* **WHAT IS REQUIRED**
The output must be exactly the lines from the "The image size is (1270, 952)." line through the end of the listing below, with no picture included.

━━━━━ GIVEN DATA

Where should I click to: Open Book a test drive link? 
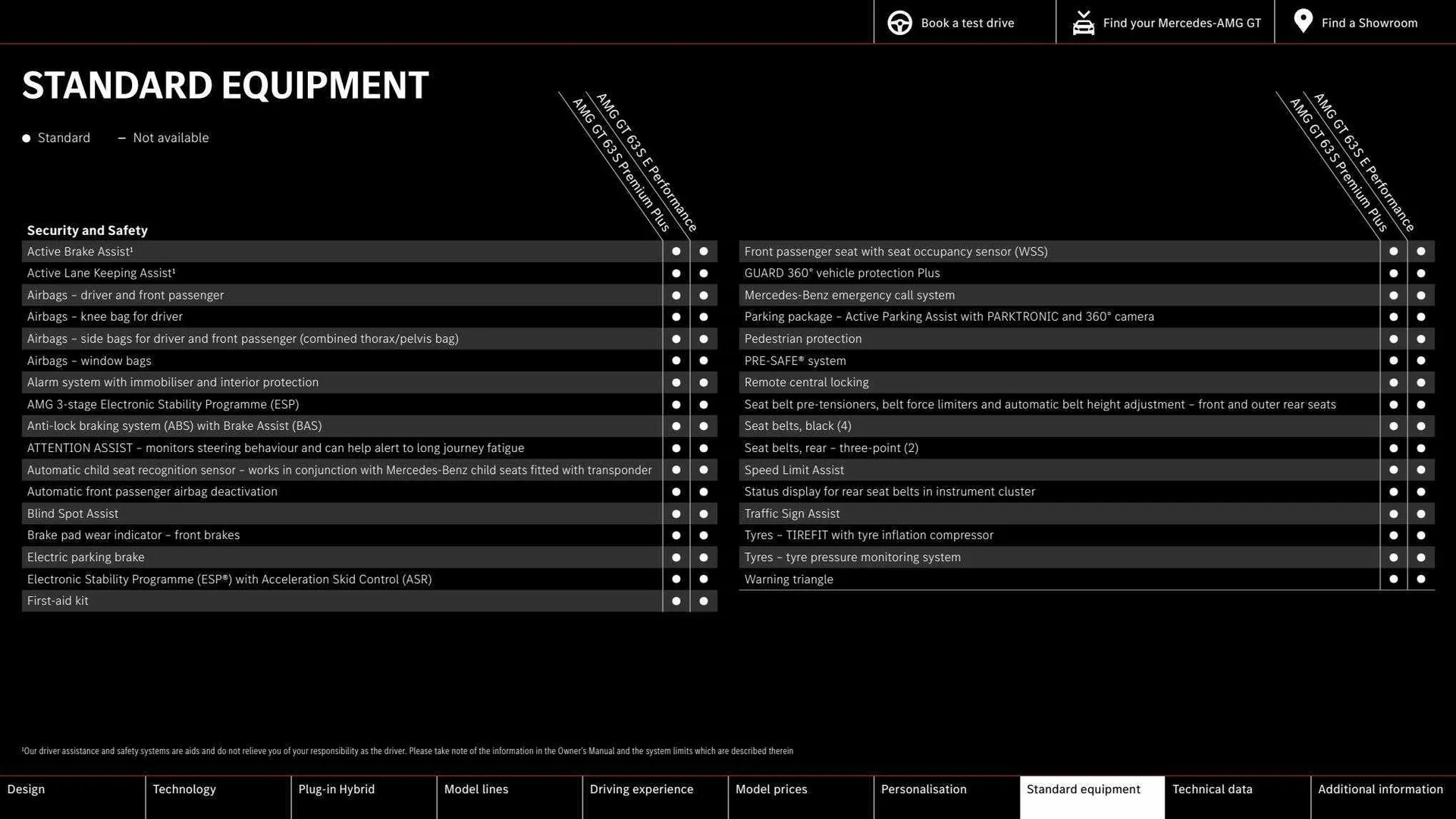coord(967,23)
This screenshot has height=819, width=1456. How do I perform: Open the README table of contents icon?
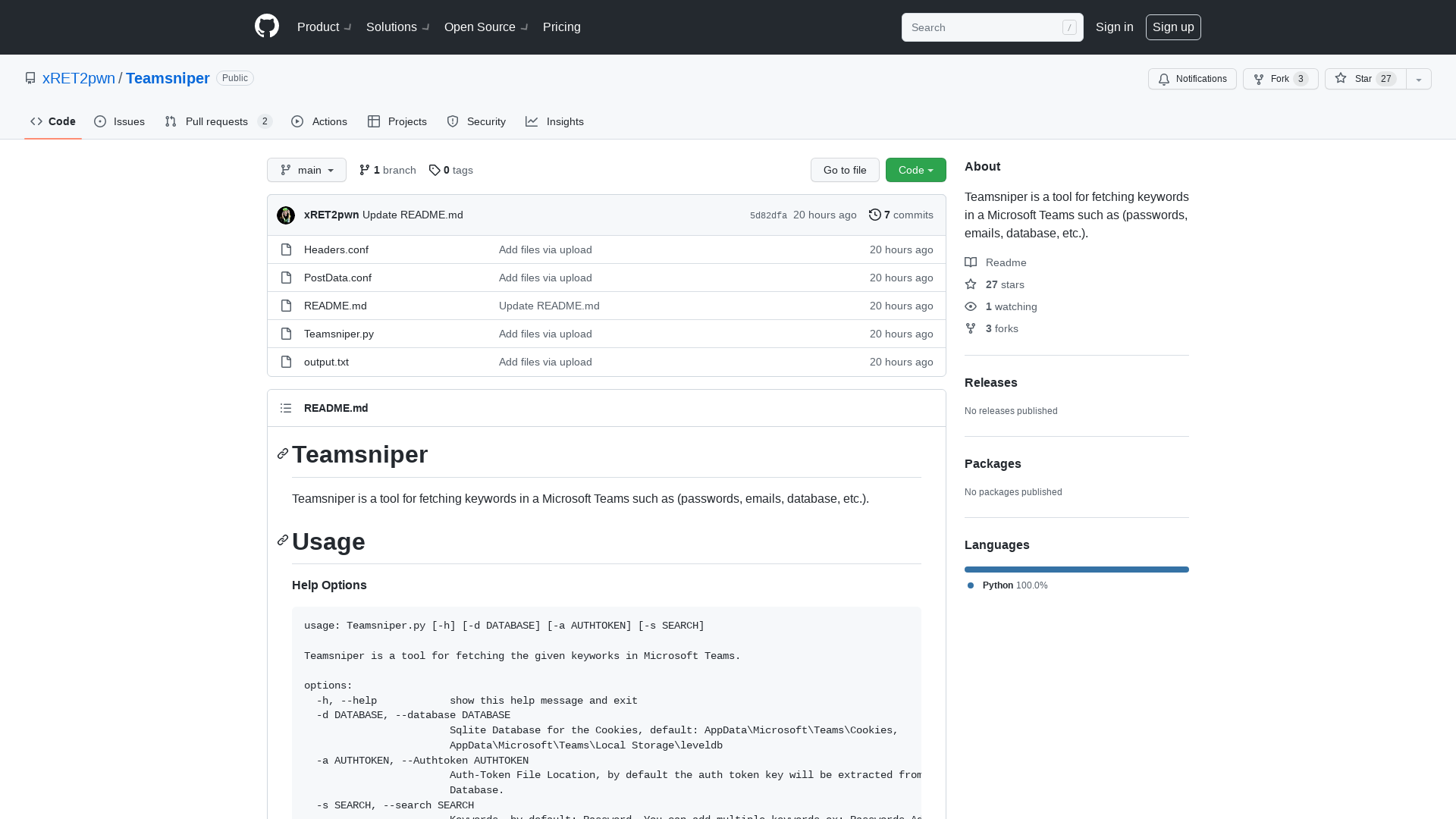(286, 408)
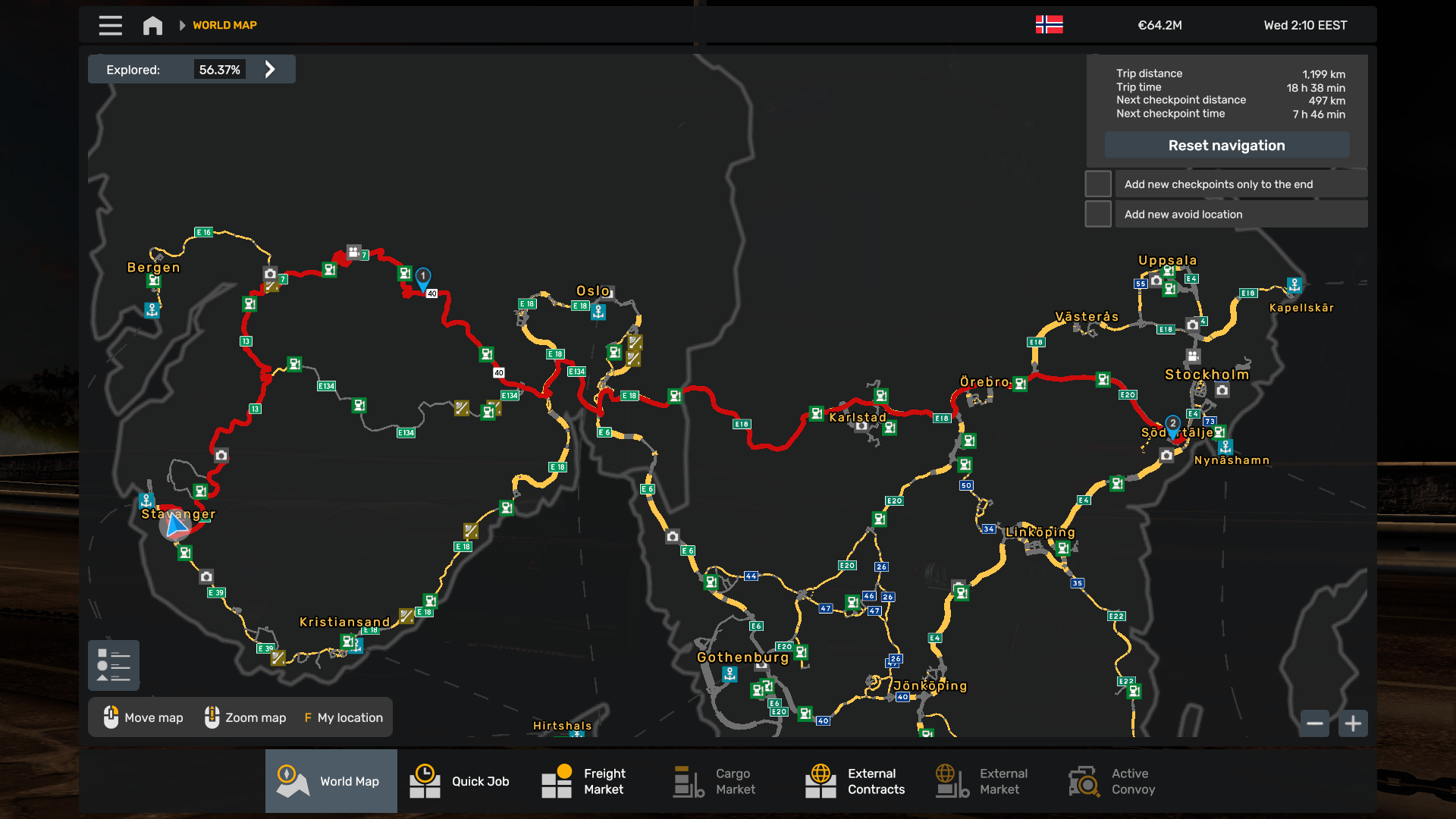Expand the Explored percentage arrow
Screen dimensions: 1456x819
click(270, 70)
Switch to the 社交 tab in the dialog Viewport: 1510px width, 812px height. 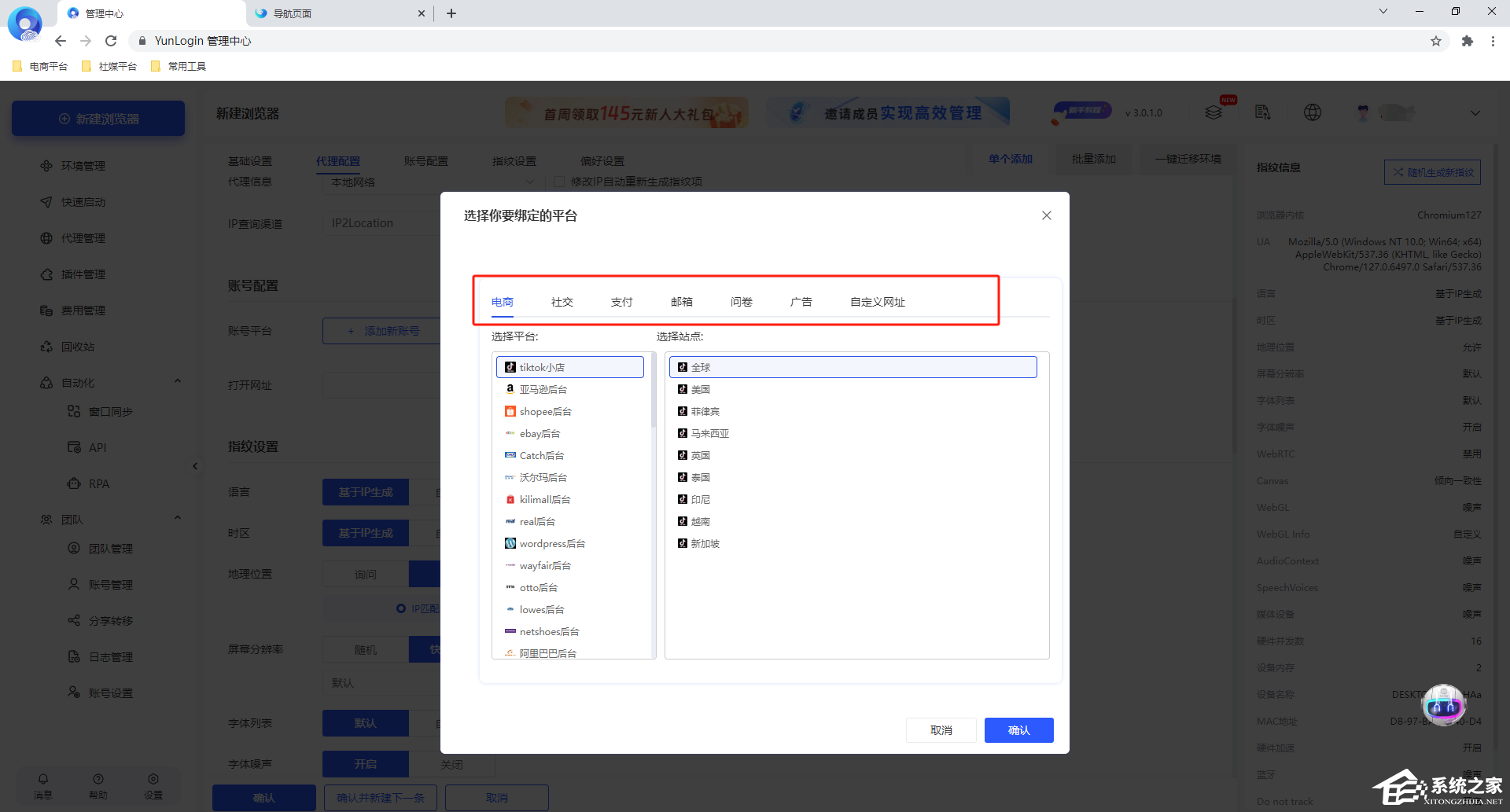562,301
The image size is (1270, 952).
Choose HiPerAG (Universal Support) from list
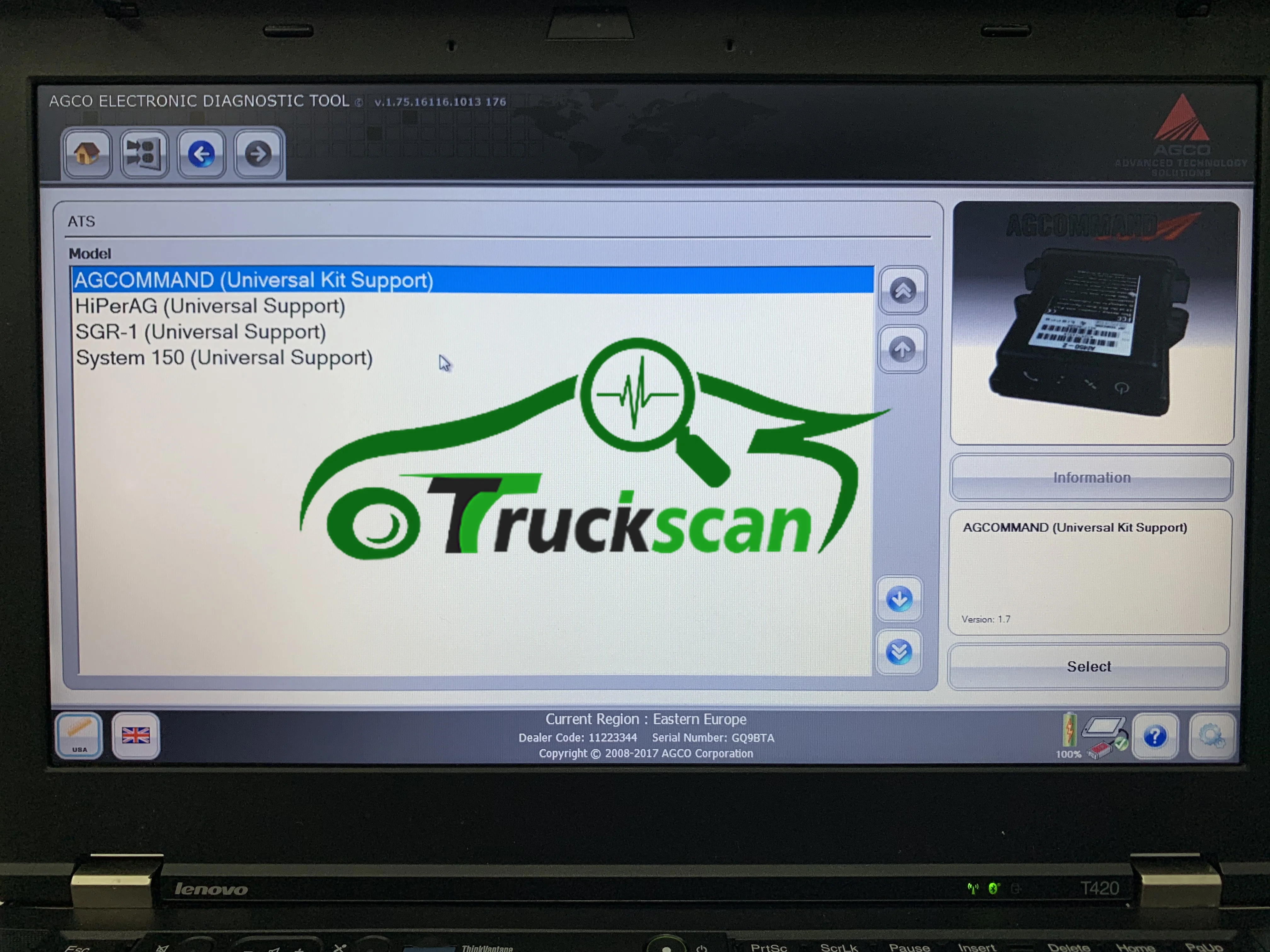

━━━━━━━━━━

* **RESULT**
The image size is (1270, 952).
Choose HiPerAG (Universal Support) from list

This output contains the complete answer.